Poland is daring Brussels to blink. The PiS government has reactivated the infamous bus route 666 to the coastal resort of Hel. It is a deliberate provocation against EU safety regulators. The line was suspended last year after complaints from the European Commission about the ‘demonic’ route number and safety concerns on the narrow coastal road. But Warsaw has now quietly reinstated the service, branding it a ‘cultural victory’ over bureaucratic overreach.
Inside the transport ministry, the mood is defiant. One official told me the move is ‘a two-fingered salute to EU harmonisation’. The route, which runs from Władysławowo to Hel, had become a tourist meme.

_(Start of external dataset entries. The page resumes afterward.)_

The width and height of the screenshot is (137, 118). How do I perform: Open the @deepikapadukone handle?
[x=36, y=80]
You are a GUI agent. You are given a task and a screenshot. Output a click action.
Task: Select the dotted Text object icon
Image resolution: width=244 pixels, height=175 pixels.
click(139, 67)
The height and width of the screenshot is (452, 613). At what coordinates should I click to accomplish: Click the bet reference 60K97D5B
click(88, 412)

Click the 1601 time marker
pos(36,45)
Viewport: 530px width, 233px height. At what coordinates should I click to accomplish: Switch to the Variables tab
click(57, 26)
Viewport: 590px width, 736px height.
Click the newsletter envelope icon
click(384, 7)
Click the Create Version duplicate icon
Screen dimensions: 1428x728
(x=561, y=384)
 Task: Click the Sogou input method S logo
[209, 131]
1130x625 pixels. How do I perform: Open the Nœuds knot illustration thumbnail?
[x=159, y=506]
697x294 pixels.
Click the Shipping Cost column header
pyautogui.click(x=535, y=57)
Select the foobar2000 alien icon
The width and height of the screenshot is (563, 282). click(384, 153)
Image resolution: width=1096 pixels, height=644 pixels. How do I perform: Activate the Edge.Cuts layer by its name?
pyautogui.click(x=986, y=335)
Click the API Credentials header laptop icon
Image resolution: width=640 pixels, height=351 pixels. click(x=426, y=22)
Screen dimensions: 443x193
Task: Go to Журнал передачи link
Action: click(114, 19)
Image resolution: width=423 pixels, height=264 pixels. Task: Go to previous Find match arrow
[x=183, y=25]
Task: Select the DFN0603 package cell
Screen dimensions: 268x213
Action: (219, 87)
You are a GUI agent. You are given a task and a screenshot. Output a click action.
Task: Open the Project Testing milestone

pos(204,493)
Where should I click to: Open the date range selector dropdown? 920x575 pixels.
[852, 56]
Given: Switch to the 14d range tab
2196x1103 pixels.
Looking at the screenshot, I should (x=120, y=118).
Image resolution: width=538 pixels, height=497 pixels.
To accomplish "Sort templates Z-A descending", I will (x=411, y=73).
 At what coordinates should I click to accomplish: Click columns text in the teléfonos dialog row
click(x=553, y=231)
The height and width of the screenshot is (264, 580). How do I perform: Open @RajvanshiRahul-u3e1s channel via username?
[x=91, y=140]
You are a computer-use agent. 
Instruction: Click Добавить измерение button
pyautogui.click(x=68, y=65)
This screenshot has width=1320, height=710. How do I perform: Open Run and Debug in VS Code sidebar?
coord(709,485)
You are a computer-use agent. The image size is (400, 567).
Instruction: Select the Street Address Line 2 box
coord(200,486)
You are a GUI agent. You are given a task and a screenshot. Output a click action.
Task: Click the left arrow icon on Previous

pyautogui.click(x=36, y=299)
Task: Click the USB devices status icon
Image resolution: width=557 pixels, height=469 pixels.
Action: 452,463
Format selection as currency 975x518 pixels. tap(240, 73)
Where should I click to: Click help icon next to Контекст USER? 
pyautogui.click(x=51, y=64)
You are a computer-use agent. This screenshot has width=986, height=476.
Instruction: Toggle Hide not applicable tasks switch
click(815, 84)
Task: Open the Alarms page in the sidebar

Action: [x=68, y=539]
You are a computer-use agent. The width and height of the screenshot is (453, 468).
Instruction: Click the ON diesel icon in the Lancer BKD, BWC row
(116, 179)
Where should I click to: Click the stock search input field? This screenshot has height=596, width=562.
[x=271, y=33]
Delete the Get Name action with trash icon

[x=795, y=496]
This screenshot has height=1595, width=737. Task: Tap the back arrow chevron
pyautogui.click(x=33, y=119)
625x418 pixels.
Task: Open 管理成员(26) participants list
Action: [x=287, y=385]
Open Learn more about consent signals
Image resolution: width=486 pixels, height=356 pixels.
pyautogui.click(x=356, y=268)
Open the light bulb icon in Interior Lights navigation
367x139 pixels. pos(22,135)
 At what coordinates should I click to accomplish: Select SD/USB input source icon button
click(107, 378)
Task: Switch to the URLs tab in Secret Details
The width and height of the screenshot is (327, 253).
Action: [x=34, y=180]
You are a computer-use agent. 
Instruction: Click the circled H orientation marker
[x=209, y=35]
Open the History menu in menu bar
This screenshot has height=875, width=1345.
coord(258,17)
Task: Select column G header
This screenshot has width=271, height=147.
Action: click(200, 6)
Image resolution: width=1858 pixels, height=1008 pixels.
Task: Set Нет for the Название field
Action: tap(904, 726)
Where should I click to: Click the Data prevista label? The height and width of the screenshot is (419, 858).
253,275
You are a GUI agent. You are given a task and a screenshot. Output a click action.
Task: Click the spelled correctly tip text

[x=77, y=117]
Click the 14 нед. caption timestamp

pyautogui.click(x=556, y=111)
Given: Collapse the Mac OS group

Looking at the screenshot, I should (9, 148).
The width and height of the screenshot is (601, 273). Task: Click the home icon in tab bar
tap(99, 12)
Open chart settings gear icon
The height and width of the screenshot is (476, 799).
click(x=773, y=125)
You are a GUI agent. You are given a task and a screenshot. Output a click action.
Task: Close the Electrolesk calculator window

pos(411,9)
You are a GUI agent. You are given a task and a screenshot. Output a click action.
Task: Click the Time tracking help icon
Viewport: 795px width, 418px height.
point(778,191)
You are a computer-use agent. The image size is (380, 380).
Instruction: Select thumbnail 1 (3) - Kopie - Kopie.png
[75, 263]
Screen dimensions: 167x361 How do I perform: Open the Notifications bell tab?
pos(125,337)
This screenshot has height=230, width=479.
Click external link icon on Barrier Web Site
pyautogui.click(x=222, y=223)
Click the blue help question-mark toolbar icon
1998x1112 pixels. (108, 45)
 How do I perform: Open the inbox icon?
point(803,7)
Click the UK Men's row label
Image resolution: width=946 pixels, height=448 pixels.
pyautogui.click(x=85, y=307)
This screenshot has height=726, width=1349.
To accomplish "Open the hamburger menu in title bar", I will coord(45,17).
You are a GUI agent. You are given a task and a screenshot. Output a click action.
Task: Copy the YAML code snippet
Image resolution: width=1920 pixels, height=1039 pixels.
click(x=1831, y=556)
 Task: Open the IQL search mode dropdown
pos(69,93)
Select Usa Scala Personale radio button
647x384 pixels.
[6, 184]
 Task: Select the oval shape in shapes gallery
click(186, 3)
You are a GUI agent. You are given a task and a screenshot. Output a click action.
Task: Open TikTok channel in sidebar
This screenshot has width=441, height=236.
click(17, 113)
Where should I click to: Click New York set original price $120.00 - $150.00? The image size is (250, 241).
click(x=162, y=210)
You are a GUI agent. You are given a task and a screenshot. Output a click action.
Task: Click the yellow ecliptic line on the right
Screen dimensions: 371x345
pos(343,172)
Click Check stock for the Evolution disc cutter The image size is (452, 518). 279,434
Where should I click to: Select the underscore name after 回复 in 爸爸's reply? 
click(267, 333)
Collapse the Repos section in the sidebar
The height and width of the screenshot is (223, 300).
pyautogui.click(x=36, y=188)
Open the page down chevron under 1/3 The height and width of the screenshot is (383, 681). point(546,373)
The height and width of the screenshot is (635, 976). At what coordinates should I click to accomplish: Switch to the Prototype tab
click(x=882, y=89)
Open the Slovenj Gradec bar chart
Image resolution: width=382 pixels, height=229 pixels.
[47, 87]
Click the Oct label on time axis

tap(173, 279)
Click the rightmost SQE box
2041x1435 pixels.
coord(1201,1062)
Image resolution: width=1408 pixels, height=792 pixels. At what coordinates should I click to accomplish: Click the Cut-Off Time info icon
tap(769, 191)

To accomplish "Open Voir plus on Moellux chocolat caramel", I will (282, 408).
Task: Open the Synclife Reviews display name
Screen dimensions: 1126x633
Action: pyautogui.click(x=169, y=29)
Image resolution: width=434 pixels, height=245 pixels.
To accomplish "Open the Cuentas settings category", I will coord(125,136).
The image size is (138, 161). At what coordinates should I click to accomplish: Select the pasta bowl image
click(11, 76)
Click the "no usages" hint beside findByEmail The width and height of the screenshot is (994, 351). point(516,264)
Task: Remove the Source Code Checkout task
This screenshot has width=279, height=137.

But the EU’s intervention turned it into a symbol of national sovereignty. The Polish right has latched onto it. ‘They want to cancel our heritage,’ said a PiS MP. ‘First the number, next our churches.’
Of course, the safety concerns are real. The road is a single-track lane through pine forests, with no hard shoulder. Buses have to reverse for oncoming cars. There have been near-misses. But the government has green-lit the route anyway, with a reduced timetable and a warning to drivers to ‘expect delays’. The EU has not yet responded, but the game of chicken is on.
This is classic PiS strategy. Pick a fight on cultural grounds, ignore the substance, and dare Brussels to act. The Commission is caught. Sanction Poland over a bus route? It would be a farce. But ignore it, and other member states will copy the tactic. The ‘Highway to Hel’ is a microcosm of a larger war. Watch this space.
Polling note: PiS is down 4 points this month. But this stunt will rally the base. The rural vote loves this stuff. For the urban liberal? It’s an embarrassment. But they don’t decide elections in Poland.